▶ _Directions_:
Look through the material that follows and show every line with the string "will".

▶ _Given information_:
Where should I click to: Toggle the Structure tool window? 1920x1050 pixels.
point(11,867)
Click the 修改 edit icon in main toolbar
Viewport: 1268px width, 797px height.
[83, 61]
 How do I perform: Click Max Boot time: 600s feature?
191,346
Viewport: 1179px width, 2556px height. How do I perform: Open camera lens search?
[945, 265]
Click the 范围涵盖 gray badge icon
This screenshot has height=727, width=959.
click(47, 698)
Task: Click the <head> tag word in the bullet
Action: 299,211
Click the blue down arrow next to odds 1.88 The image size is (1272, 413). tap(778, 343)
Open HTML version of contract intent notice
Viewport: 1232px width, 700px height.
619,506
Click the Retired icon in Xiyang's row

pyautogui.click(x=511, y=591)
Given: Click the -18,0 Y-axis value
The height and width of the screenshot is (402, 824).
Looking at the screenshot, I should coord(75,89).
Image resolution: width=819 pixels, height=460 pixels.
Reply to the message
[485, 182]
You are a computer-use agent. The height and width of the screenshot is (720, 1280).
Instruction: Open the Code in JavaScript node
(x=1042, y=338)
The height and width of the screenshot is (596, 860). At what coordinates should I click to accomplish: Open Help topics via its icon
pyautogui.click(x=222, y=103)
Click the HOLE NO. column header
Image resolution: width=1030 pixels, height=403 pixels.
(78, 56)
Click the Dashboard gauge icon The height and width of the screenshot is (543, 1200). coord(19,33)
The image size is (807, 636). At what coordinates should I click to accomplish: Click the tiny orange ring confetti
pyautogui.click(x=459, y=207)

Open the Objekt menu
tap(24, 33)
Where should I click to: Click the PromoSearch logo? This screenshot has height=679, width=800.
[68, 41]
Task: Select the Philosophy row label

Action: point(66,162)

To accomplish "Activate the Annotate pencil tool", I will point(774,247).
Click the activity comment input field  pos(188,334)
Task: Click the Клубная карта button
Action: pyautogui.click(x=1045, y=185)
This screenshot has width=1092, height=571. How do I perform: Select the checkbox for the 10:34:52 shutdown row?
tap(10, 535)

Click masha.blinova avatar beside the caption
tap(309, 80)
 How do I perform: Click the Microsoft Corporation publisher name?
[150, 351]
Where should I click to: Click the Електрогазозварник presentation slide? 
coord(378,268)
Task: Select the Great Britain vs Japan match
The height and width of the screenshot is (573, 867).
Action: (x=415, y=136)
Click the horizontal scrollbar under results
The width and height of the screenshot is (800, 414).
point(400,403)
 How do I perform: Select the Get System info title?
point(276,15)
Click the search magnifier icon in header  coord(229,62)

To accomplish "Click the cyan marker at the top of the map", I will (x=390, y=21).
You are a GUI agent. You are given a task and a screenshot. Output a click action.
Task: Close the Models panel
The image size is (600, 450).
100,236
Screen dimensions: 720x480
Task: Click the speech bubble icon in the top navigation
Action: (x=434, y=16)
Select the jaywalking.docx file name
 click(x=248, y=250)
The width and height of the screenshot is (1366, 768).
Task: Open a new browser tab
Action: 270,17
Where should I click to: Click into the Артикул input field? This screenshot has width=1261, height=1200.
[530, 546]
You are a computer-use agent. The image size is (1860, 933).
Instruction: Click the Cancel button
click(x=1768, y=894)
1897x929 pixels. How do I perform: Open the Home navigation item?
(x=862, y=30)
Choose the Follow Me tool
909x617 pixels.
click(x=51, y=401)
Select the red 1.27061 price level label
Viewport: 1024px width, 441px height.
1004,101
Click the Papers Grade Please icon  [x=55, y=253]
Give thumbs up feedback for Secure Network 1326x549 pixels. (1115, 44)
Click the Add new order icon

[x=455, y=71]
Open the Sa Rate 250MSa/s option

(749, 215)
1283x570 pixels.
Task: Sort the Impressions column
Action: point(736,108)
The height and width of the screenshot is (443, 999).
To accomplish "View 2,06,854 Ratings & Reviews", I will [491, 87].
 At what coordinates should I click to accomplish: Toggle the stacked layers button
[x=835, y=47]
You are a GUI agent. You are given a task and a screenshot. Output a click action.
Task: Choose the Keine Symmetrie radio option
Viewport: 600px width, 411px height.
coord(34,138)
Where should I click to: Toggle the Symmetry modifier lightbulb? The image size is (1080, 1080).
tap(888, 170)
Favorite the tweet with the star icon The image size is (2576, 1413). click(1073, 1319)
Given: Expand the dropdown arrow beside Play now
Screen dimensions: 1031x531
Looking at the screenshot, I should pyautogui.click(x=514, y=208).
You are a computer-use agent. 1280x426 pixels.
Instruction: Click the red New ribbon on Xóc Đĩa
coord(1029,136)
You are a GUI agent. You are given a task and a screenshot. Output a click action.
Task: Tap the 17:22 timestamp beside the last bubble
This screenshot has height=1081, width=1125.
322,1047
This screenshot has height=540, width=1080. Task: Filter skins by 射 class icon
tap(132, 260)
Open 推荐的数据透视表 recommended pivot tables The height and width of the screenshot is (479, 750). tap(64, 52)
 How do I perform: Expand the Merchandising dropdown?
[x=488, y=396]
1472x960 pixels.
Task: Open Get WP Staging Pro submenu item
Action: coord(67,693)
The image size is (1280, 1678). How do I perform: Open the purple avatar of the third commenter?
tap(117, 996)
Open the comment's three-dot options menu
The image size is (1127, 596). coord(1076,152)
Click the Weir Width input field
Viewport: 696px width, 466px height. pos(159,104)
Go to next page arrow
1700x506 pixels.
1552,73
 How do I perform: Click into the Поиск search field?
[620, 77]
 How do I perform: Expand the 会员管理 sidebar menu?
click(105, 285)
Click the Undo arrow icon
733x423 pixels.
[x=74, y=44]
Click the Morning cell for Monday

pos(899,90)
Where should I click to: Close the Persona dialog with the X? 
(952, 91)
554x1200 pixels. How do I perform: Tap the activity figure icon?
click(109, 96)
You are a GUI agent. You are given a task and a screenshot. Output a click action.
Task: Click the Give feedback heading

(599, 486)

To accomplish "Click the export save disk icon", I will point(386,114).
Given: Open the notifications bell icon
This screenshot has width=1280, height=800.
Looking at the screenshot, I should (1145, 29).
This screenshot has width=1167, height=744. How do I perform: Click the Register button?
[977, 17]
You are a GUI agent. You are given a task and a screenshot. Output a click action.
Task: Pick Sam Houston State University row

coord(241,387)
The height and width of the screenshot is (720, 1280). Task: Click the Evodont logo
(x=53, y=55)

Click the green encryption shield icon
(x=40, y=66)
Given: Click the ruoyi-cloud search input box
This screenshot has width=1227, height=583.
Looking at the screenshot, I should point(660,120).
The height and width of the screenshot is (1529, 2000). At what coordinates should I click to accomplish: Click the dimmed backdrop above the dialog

▶ _Response_:
To accomplish "Activate the Annotate pencil tool", I will point(774,247).
To accomplish "Click the cyan marker at the top of the map", I will (x=390, y=21).
To accomplish "View 2,06,854 Ratings & Reviews", I will [491, 87].
To accomplish "Click the export save disk icon", I will point(386,114).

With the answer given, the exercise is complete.